- Problem details: In full and without edits, write out the data that follows.

Stored items:
┌──

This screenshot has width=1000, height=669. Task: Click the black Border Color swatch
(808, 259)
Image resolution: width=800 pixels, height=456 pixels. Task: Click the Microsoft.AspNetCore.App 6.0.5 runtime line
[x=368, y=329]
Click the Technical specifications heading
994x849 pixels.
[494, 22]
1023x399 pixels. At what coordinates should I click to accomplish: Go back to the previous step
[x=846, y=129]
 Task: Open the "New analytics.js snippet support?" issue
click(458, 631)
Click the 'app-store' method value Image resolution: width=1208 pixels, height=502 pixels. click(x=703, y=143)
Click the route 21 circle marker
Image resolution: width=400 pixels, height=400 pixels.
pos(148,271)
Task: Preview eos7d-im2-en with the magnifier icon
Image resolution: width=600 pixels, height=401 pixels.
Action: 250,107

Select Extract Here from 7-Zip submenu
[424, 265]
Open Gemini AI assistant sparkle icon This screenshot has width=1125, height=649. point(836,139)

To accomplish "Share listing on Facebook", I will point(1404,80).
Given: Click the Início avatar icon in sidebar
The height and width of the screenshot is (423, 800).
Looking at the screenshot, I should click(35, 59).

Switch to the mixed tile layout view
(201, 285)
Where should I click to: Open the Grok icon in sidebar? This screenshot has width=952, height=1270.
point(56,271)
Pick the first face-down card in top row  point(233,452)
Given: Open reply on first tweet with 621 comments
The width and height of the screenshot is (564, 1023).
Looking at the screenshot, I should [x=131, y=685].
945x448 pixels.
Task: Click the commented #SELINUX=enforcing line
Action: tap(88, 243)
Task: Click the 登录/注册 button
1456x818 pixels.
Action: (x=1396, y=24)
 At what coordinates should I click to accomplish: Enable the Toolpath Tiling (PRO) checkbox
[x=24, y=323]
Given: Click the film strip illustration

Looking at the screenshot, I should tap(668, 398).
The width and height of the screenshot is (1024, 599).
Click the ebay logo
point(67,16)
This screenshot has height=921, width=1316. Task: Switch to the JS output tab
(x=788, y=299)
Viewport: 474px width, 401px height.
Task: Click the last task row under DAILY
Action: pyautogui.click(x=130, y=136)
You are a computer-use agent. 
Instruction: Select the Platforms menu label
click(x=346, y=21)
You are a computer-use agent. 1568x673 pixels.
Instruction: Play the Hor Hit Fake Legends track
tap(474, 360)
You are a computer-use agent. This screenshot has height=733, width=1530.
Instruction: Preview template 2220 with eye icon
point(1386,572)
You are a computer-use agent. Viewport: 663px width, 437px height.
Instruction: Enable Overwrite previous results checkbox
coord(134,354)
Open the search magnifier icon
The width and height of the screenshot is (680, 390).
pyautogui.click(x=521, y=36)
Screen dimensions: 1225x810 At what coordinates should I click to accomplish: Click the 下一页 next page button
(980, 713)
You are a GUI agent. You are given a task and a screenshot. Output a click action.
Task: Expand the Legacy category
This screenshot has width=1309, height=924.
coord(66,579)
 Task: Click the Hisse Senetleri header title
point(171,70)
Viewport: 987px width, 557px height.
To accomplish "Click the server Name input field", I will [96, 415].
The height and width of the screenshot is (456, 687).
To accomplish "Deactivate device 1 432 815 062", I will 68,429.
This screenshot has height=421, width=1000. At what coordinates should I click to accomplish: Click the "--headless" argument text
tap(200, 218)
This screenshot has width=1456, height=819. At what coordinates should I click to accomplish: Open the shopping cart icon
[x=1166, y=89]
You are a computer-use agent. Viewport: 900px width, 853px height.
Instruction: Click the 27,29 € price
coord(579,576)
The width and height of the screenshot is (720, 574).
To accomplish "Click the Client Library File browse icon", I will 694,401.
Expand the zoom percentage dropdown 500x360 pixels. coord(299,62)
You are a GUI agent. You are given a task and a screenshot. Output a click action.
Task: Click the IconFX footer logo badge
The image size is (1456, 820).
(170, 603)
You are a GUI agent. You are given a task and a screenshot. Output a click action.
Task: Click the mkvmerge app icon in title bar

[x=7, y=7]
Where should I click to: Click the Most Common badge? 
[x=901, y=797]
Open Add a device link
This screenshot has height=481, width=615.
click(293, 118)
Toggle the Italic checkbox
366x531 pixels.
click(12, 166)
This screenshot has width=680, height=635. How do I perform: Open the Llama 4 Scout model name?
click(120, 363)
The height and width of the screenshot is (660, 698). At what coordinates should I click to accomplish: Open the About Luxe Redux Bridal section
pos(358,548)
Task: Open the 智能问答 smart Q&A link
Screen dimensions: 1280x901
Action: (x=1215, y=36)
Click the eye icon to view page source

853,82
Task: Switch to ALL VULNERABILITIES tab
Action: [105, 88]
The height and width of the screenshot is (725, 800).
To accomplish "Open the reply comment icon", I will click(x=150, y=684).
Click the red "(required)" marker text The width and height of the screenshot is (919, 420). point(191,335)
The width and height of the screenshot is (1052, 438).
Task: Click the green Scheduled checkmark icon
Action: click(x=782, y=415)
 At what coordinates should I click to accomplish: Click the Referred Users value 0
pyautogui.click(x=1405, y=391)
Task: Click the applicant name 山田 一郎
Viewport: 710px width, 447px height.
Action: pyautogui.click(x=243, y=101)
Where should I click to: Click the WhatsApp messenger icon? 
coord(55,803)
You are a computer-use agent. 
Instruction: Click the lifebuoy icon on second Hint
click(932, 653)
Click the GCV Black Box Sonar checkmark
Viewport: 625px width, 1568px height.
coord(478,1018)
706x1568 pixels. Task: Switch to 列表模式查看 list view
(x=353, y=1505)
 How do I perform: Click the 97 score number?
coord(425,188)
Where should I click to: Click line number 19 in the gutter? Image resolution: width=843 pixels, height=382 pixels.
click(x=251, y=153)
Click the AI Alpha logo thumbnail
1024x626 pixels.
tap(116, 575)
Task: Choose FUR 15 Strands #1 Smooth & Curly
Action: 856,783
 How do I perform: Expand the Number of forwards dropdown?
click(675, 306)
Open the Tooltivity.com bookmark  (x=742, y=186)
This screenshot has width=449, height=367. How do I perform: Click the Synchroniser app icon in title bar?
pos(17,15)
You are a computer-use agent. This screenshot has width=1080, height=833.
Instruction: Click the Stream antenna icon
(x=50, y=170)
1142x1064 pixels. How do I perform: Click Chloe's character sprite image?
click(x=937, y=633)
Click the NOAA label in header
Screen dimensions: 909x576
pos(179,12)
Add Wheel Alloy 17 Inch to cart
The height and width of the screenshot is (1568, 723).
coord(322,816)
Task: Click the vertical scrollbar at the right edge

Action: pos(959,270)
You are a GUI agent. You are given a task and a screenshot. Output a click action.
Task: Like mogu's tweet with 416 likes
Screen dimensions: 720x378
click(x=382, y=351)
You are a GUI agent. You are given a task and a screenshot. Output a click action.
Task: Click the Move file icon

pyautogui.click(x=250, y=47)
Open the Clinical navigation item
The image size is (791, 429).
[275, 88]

└──

- Output of the exercise:
This screenshot has width=1000, height=669. Task: Click the black Border Color swatch
(808, 259)
Image resolution: width=800 pixels, height=456 pixels. Task: Click the Microsoft.AspNetCore.App 6.0.5 runtime line
[x=368, y=329]
Click the Technical specifications heading
994x849 pixels.
[494, 22]
1023x399 pixels. At what coordinates should I click to accomplish: Go back to the previous step
[x=846, y=129]
 Task: Open the "New analytics.js snippet support?" issue
click(458, 631)
Click the 'app-store' method value Image resolution: width=1208 pixels, height=502 pixels. click(x=703, y=143)
Click the route 21 circle marker
Image resolution: width=400 pixels, height=400 pixels.
pos(148,271)
Task: Preview eos7d-im2-en with the magnifier icon
Image resolution: width=600 pixels, height=401 pixels.
Action: 250,107

Select Extract Here from 7-Zip submenu
[424, 265]
Open Gemini AI assistant sparkle icon This screenshot has width=1125, height=649. point(836,139)

To accomplish "Share listing on Facebook", I will point(1404,80).
Given: Click the Início avatar icon in sidebar
The height and width of the screenshot is (423, 800).
Looking at the screenshot, I should click(35, 59).

Switch to the mixed tile layout view
(201, 285)
Where should I click to: Open the Grok icon in sidebar? This screenshot has width=952, height=1270.
point(56,271)
Pick the first face-down card in top row  point(233,452)
Given: Open reply on first tweet with 621 comments
The width and height of the screenshot is (564, 1023).
Looking at the screenshot, I should [x=131, y=685].
945x448 pixels.
Task: Click the commented #SELINUX=enforcing line
Action: tap(88, 243)
Task: Click the 登录/注册 button
1456x818 pixels.
Action: (x=1396, y=24)
 At what coordinates should I click to accomplish: Enable the Toolpath Tiling (PRO) checkbox
[x=24, y=323]
Given: Click the film strip illustration

Looking at the screenshot, I should tap(668, 398).
The width and height of the screenshot is (1024, 599).
Click the ebay logo
point(67,16)
This screenshot has height=921, width=1316. Task: Switch to the JS output tab
(x=788, y=299)
Viewport: 474px width, 401px height.
Task: Click the last task row under DAILY
Action: pyautogui.click(x=130, y=136)
You are a computer-use agent. 
Instruction: Select the Platforms menu label
click(x=346, y=21)
You are a computer-use agent. 1568x673 pixels.
Instruction: Play the Hor Hit Fake Legends track
tap(474, 360)
You are a computer-use agent. This screenshot has height=733, width=1530.
Instruction: Preview template 2220 with eye icon
point(1386,572)
You are a computer-use agent. Viewport: 663px width, 437px height.
Instruction: Enable Overwrite previous results checkbox
coord(134,354)
Open the search magnifier icon
The width and height of the screenshot is (680, 390).
pyautogui.click(x=521, y=36)
Screen dimensions: 1225x810 At what coordinates should I click to accomplish: Click the 下一页 next page button
(980, 713)
You are a GUI agent. You are given a task and a screenshot. Output a click action.
Task: Expand the Legacy category
This screenshot has width=1309, height=924.
coord(66,579)
 Task: Click the Hisse Senetleri header title
point(171,70)
Viewport: 987px width, 557px height.
To accomplish "Click the server Name input field", I will [96, 415].
The height and width of the screenshot is (456, 687).
To accomplish "Deactivate device 1 432 815 062", I will 68,429.
This screenshot has height=421, width=1000. At what coordinates should I click to accomplish: Click the "--headless" argument text
tap(200, 218)
This screenshot has width=1456, height=819. At what coordinates should I click to accomplish: Open the shopping cart icon
[x=1166, y=89]
You are a computer-use agent. Viewport: 900px width, 853px height.
Instruction: Click the 27,29 € price
coord(579,576)
The width and height of the screenshot is (720, 574).
To accomplish "Click the Client Library File browse icon", I will 694,401.
Expand the zoom percentage dropdown 500x360 pixels. coord(299,62)
You are a GUI agent. You are given a task and a screenshot. Output a click action.
Task: Click the IconFX footer logo badge
The image size is (1456, 820).
(170, 603)
You are a GUI agent. You are given a task and a screenshot. Output a click action.
Task: Click the mkvmerge app icon in title bar

[x=7, y=7]
Where should I click to: Click the Most Common badge? 
[x=901, y=797]
Open Add a device link
This screenshot has height=481, width=615.
click(293, 118)
Toggle the Italic checkbox
366x531 pixels.
click(12, 166)
This screenshot has width=680, height=635. How do I perform: Open the Llama 4 Scout model name?
click(120, 363)
The height and width of the screenshot is (660, 698). At what coordinates should I click to accomplish: Open the About Luxe Redux Bridal section
pos(358,548)
Task: Open the 智能问答 smart Q&A link
Screen dimensions: 1280x901
Action: (x=1215, y=36)
Click the eye icon to view page source

853,82
Task: Switch to ALL VULNERABILITIES tab
Action: [105, 88]
The height and width of the screenshot is (725, 800).
To accomplish "Open the reply comment icon", I will click(x=150, y=684).
Click the red "(required)" marker text The width and height of the screenshot is (919, 420). point(191,335)
The width and height of the screenshot is (1052, 438).
Task: Click the green Scheduled checkmark icon
Action: click(x=782, y=415)
 At what coordinates should I click to accomplish: Click the Referred Users value 0
pyautogui.click(x=1405, y=391)
Task: Click the applicant name 山田 一郎
Viewport: 710px width, 447px height.
Action: pyautogui.click(x=243, y=101)
Where should I click to: Click the WhatsApp messenger icon? 
coord(55,803)
You are a computer-use agent. 
Instruction: Click the lifebuoy icon on second Hint
click(932, 653)
Click the GCV Black Box Sonar checkmark
Viewport: 625px width, 1568px height.
coord(478,1018)
706x1568 pixels. Task: Switch to 列表模式查看 list view
(x=353, y=1505)
 How do I perform: Click the 97 score number?
coord(425,188)
Where should I click to: Click line number 19 in the gutter? Image resolution: width=843 pixels, height=382 pixels.
click(x=251, y=153)
Click the AI Alpha logo thumbnail
1024x626 pixels.
tap(116, 575)
Task: Choose FUR 15 Strands #1 Smooth & Curly
Action: 856,783
 How do I perform: Expand the Number of forwards dropdown?
click(675, 306)
Open the Tooltivity.com bookmark  (x=742, y=186)
This screenshot has width=449, height=367. How do I perform: Click the Synchroniser app icon in title bar?
pos(17,15)
You are a computer-use agent. This screenshot has width=1080, height=833.
Instruction: Click the Stream antenna icon
(x=50, y=170)
1142x1064 pixels. How do I perform: Click Chloe's character sprite image?
click(x=937, y=633)
Click the NOAA label in header
Screen dimensions: 909x576
pos(179,12)
Add Wheel Alloy 17 Inch to cart
The height and width of the screenshot is (1568, 723).
coord(322,816)
Task: Click the vertical scrollbar at the right edge

Action: pos(959,270)
You are a GUI agent. You are given a task and a screenshot. Output a click action.
Task: Like mogu's tweet with 416 likes
Screen dimensions: 720x378
click(x=382, y=351)
You are a GUI agent. You are given a task and a screenshot. Output a click action.
Task: Click the Move file icon

pyautogui.click(x=250, y=47)
Open the Clinical navigation item
The image size is (791, 429).
[275, 88]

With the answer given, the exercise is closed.